Hopeless, in many ways I understand your pain.  

You gave your all to this R/S, only to be repaid in lies about the other women, and the children thanked for your efforts for helping him in his training.

It is incredibly hurtful to be used in this way.  You think you're doing good deeds that will be greeted with an appreciation, and instead, you are given lies and someone else gets the thanks.

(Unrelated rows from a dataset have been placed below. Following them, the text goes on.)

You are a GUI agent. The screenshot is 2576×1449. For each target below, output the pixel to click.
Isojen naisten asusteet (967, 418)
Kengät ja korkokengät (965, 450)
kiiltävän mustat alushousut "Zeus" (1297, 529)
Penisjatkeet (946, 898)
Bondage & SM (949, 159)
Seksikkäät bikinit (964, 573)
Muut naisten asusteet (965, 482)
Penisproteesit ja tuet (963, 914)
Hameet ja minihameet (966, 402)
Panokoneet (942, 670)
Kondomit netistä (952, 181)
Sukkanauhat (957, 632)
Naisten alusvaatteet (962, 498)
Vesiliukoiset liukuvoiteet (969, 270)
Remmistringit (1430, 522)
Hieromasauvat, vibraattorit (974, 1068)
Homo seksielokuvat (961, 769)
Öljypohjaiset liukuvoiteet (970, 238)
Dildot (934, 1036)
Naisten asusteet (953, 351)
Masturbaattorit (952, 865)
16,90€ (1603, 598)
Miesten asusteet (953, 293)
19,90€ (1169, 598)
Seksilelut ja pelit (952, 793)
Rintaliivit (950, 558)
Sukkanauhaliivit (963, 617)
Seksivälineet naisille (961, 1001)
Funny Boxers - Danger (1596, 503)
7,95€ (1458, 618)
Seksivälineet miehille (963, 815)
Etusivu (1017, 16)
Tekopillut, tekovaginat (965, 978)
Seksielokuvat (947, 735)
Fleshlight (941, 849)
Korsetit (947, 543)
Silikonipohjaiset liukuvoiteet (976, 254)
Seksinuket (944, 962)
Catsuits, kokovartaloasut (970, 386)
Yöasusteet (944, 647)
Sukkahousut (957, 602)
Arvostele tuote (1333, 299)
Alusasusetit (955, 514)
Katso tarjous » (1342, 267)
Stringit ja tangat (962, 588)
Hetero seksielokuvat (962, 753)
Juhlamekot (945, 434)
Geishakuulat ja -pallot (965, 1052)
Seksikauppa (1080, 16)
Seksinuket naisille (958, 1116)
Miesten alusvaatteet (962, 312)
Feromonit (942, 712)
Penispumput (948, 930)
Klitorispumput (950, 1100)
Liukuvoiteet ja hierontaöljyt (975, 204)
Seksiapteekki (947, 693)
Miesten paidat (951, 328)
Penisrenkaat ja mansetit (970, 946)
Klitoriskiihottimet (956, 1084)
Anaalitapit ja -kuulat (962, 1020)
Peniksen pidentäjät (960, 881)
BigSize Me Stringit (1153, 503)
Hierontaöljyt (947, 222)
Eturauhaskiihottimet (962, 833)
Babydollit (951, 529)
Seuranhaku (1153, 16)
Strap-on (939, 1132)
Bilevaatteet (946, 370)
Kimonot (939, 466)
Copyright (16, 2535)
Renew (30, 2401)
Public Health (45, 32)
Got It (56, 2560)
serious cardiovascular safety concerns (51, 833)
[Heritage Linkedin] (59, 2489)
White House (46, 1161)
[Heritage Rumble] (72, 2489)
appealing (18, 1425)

Some time ago, a young woman in our apartment complex had a cancer diagnosis.  She underwent surgery and came back home but was not allowed to work for several weeks.  I bought and gave her several books ($$) on cancer recovery and nutrition, and even made several of these dishes and delivered them to her home over the weeks.  Several months later, the woman arrived on our doorstep beaming and with a card in her hands.  For a split second, I thought it was a thank you card for my caring and generosity.  Instead, she said, "Can you give this to Mr. AskingWhy?"

It turned out to be a sympathy card for my uBPD H whose mother had died a few weeks before.

Some people have no sense of appreciation or a sense of gratitude for kind gestures.  This includes someone going out of his or her way to help.

It is painful to be generous, kind and open hearted and not given thanks for one's help.  

One has to chalk it up to experience and not give to an unappreciative person again.  It's hard to a generous person to do this, but it prevents the pain of ingratitude again.  

Keep up the EMDR and self care and concentrate on yourself now.  You were hurt and insulted, and now it's time to heal and move on.